All right, back to “What would YOU say?” Would you tell your friend thanks? Would that thanks ever be enough? Think back to when you were 16 years old. Think of the person that you were then. Would THAT person tell their friend thanks? I wish I had.

I regret to this day not telling her even the most humble “thank you” for what she did.

Things change. One of my favorite aphorism is “Life happens.” It does. Life is what happens while you are planning it. It slips right on past you. Sometimes, it slaps you right upside the head. Been there, done that. Well, life “happened” to us. Within a few months, life happened enough that we went separate ways. Mostly gracefully, but occasionally with emotions bent and feelings hurt. One night I handled something poorly and childishly. It wasn’t a situation that called for the reaction I gave it. To put it bluntly I over-reacted and lost a friend that I wish I had had the luck to keep.

So much for not being a social retard.

We lived on. We grew up and, I’d like to think in my case, matured. She went on with her life and met and married the man that she deserves. She has lovely children and a wonderful husband; she has a family that loves her in word and actions. She looks happy and I literally, in the true sense of the words, pray to God that she is happy.

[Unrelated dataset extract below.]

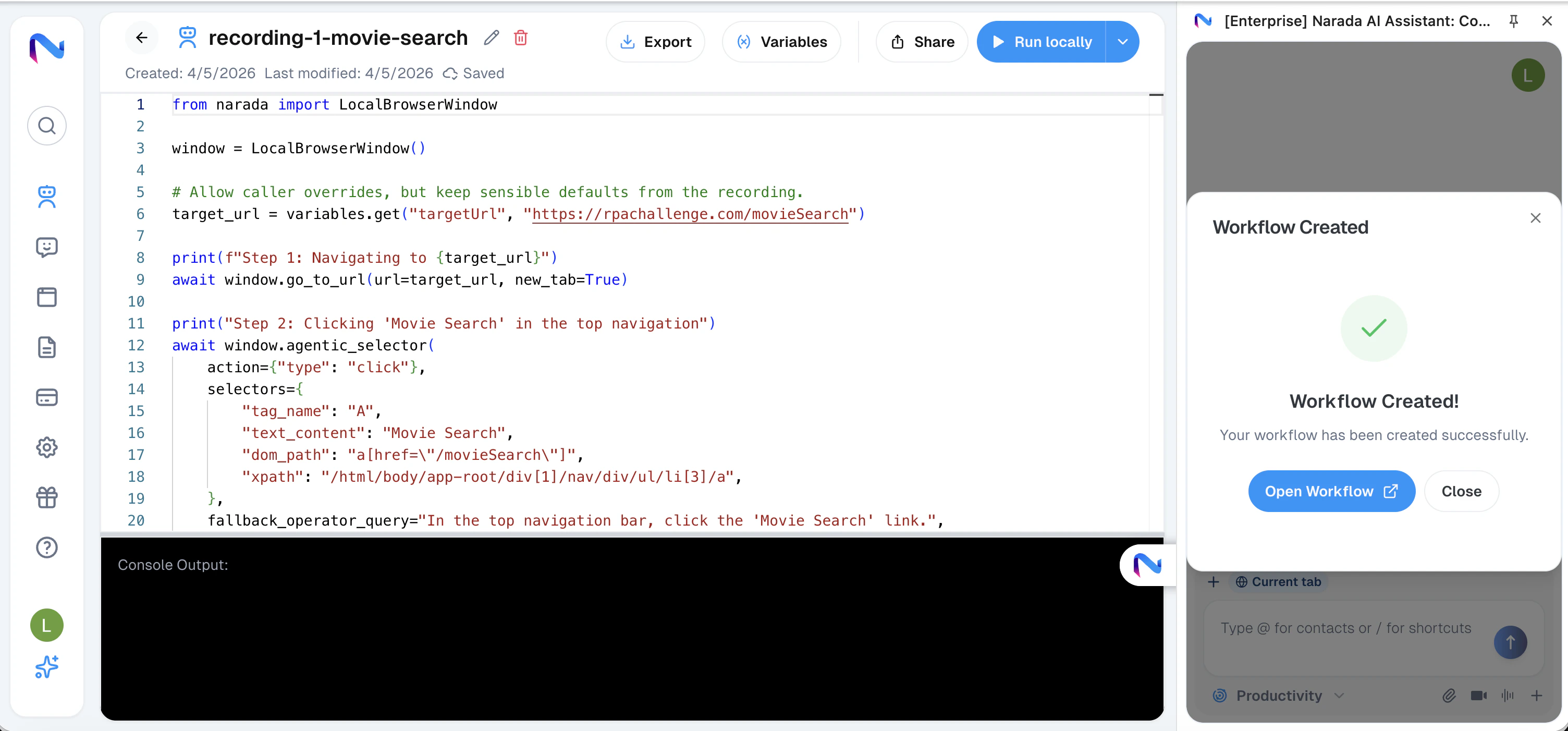Click the video camera icon in chat

[1478, 695]
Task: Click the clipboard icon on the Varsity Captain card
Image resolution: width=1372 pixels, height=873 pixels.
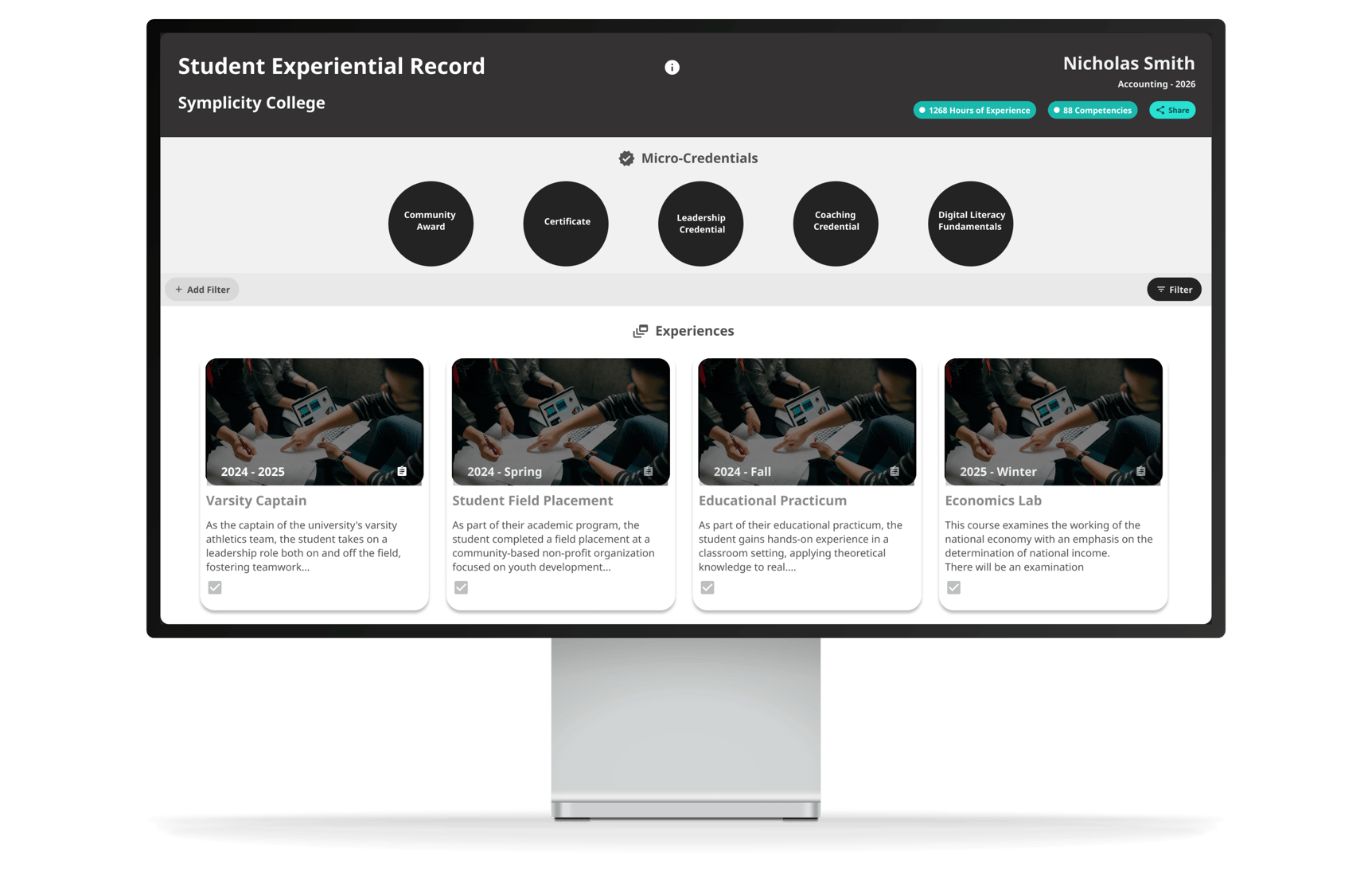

Our paths haven’t crossed much. Once by accident, a freakishly awkward moment where we both pretended to not see each other, and a second time when I tried to reach out and tell her thanks for what she did for me. It was at a time that I happened to have a particularly meaningful, spiritual awakening. Sort of a growing or learning development. However it started, whatever the cause, I wanted to tell her thanks and hopefully apologize for being who and what I was way back then. An attempt to atone for myself. I was scared. I’ve been on the wrong end of guns and knives, I’ve found myself in places where it was fight or flight more than I want to think, with flight not much of an option. That happens sometimes with the type of jobs I’ve had and the locales I’ve been to. This was worse. Worse by far.

Disaster? Not even close. Apocalypse? Getting warmer…

Apparently, my efforts were less than well received. After a short, terse telephone conversation, we disconnected with no misunderstanding whatsoever how she felt about me. I don’t blame her, not the tiniest bit. Not one iota. This is totally my own fault and maybe if I had made a more timely effort it would have been better received. I don’t know. By the time I did make the effort, I had moved several times, to other states and back, and she had moved on herself. Emotionally and physically. I regret that by the time I did try, it was too late and caused her grief. That was never my intention.

Would I try to tell her again? Most assuredly yes! However, it’s her turn to make contact. Could I find her? With the knowledge I have now, and with the resources at my beck and call, yes I could find her within minutes. Could she find me? I think so. I’m not hiding and I think that I’ve left enough tracks for anybody that wanted to find me to do so.

I don’t expect her to reach out; I doubt there will ever be the bond of friendship between us. I don’t expect her to even think about me at this point. Although, if she and I were to sit down and compare coincidences in our lives, there are too many to disregard. She won’t call or write, and I will be the poorer man for that.

Given the chance, I would tell her thank you. Most graciously, and heartfelt, thank you. Literally from the depths of my heart. You gave me something I cherish and treasure, and you helped me be a better person. Most of the people I deal with today benefit because of the things you gave me. Please accept my gratitude and my respect, and know that I miss you. What can I say, I worry.